Meaning of V-Phaser2 output, and conversion for V profiler problem

205 views
Skip to first unread message

RG

unread,
Nov 6, 2013, 12:24:56 PM11/6/13
to viral-to...@googlegroups.com
Hi, 
Thanks for the great software. 
I have a few questions. 

First, I am a bit unclear as to the meaning of the output from V-Phaser. 
In particular, can you please clarify:
1. what exactly are D1, D2, D3, D4 for Var and i for Cons? are these insertions and the number indicates length of insertion?
2. what is IA for variant and d for Cons? or more complicated:
Ref_Pos Var Cons Strd_bias_pval Type Var_perc SNP_or_LP_Profile
2197 IG d 0.583 lp 1.086 IAGCATG:1:0 IAGCGTA:0:1 IAGCGTG:384:417 IATCGTG:1:0 IG:35:43 IGGCGTG:0:1 d:3024:3276

are these different observed insertions, with I indicating insertion and the subsequent sequence the observed sequence?




Second,  should I be concerned by:
1. having p values that are above 1 for the Strd_bias? actually, would be great to know if you are simply doing a fisher's test or how this is calculated. 
2. the fact that one of these results is significant and the other is not (there should be no snps in this sample, it is sequencing of the plasmid as a control for background from the technique). 
Ref_Pos Var Cons Strd_bias_pval Type Var_perc SNP_or_LP_Profile
9083 T G 0.4557 snp 43.74 G:17:693 T:535:17
9085 T G 0.05416 snp 46.35 G:10:630 T:535:18



Finally, I tried to run the conversion script on an output (vph2vprf_format.pl).

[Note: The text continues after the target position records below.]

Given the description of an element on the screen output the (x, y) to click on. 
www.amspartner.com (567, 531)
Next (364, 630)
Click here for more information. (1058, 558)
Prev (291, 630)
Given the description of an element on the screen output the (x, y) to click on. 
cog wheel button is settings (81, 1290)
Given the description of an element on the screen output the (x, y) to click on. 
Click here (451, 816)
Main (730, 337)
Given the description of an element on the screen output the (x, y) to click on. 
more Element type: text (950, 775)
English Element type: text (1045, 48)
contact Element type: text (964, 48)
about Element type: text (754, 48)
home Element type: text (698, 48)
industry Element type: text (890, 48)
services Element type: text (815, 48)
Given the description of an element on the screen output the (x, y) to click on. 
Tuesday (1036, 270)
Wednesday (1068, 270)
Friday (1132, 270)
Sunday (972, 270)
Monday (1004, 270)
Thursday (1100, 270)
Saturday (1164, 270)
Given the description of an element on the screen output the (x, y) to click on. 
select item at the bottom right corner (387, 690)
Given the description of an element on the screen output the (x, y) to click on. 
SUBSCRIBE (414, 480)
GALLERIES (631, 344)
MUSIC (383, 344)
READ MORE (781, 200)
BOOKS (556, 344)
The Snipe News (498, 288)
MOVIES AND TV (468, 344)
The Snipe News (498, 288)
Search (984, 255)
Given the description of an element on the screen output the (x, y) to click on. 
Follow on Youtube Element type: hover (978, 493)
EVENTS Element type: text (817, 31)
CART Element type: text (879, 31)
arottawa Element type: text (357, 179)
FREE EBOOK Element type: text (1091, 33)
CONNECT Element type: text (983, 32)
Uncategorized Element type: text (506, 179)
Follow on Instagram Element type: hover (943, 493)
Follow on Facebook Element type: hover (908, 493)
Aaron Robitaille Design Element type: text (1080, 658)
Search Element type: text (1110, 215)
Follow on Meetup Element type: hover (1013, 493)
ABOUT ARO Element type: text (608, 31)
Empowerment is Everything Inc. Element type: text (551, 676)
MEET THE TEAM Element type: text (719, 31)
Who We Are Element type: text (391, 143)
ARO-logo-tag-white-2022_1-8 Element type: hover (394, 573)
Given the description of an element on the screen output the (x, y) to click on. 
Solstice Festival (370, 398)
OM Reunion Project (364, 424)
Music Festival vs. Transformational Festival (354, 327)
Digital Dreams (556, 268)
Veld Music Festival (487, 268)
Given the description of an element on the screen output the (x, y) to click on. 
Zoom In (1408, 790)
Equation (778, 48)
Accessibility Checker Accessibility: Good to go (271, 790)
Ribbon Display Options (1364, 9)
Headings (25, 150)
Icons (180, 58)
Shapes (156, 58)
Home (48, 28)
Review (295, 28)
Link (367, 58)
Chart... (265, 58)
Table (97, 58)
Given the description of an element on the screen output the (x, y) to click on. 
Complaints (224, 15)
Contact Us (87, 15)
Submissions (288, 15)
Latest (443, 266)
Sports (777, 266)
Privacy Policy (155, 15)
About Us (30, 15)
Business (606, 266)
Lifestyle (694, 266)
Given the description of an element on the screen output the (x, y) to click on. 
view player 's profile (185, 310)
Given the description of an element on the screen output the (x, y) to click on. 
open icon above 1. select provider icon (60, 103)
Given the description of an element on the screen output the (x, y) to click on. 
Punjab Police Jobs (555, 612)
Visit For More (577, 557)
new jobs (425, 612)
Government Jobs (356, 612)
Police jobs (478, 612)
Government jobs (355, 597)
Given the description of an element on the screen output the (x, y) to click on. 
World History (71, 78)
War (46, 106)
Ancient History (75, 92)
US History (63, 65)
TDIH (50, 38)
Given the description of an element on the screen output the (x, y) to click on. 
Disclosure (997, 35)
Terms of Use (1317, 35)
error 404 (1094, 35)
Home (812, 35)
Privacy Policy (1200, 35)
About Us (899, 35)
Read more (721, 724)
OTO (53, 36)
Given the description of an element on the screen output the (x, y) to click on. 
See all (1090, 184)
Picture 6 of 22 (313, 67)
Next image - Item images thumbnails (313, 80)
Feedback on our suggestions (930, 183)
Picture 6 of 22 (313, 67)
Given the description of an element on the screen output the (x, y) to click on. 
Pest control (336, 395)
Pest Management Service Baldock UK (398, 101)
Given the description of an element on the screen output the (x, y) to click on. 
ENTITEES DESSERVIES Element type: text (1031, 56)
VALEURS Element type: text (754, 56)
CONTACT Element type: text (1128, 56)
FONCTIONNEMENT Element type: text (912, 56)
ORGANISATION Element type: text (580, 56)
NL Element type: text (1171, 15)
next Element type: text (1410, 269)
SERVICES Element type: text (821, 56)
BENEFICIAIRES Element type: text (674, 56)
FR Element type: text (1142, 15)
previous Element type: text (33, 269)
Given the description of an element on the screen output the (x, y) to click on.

It runs out of memory (I have 64 gb) with this message: Out of memory during array extend at vph2vprf_format.pl line 163
I think its because there are a few lp with >6 variants. Any suggestions other than deleting or manually curating? 

Many thanks, 
Ron 


Xiao Yang

unread,
Nov 6, 2013, 1:35:35 PM11/6/13
to viral-to...@googlegroups.com
Hi Ron, 

See response below.


On Wed, Nov 6, 2013 at 12:24 PM, RG <ron.g...@gmail.com> wrote:
Hi, 
Thanks for the great software. 
I have a few questions. 

First, I am a bit unclear as to the meaning of the output from V-Phaser. 
In particular, can you please clarify:

I refer you to our publication http://www.biomedcentral.com/1471-2164/14/674
which should clarify a lot of questions. 
 
1. what exactly are D1, D2, D3, D4 for Var and i for Cons? are these insertions and the number indicates length of insertion?

D stands for deletion, i stands for insertion. 
number follow D means the number of deleted bases.
And as you guessed, strings following i are actual strings observed that are
inserted at that location.
 
2. what is IA for variant and d for Cons? or more complicated:
Ref_Pos Var Cons Strd_bias_pval Type Var_perc SNP_or_LP_Profile
2197 IG d 0.583 lp 1.086 IAGCATG:1:0 IAGCGTA:0:1 IAGCGTG:384:417 IATCGTG:1:0 IG:35:43 IGGCGTG:0:1 d:3024:3276

are these different observed insertions, with I indicating insertion and the subsequent sequence the observed sequence?


 
Yes. d is the place holder for deletion. As IG occurs as variant, wrt to that, d
becomes the consensus but u do not know what consensus should be deleted.  
 


Second,  should I be concerned by:
1. having p values that are above 1 for the Strd_bias? actually, would be great to know if you are simply doing a fisher's test or how this is calculated. 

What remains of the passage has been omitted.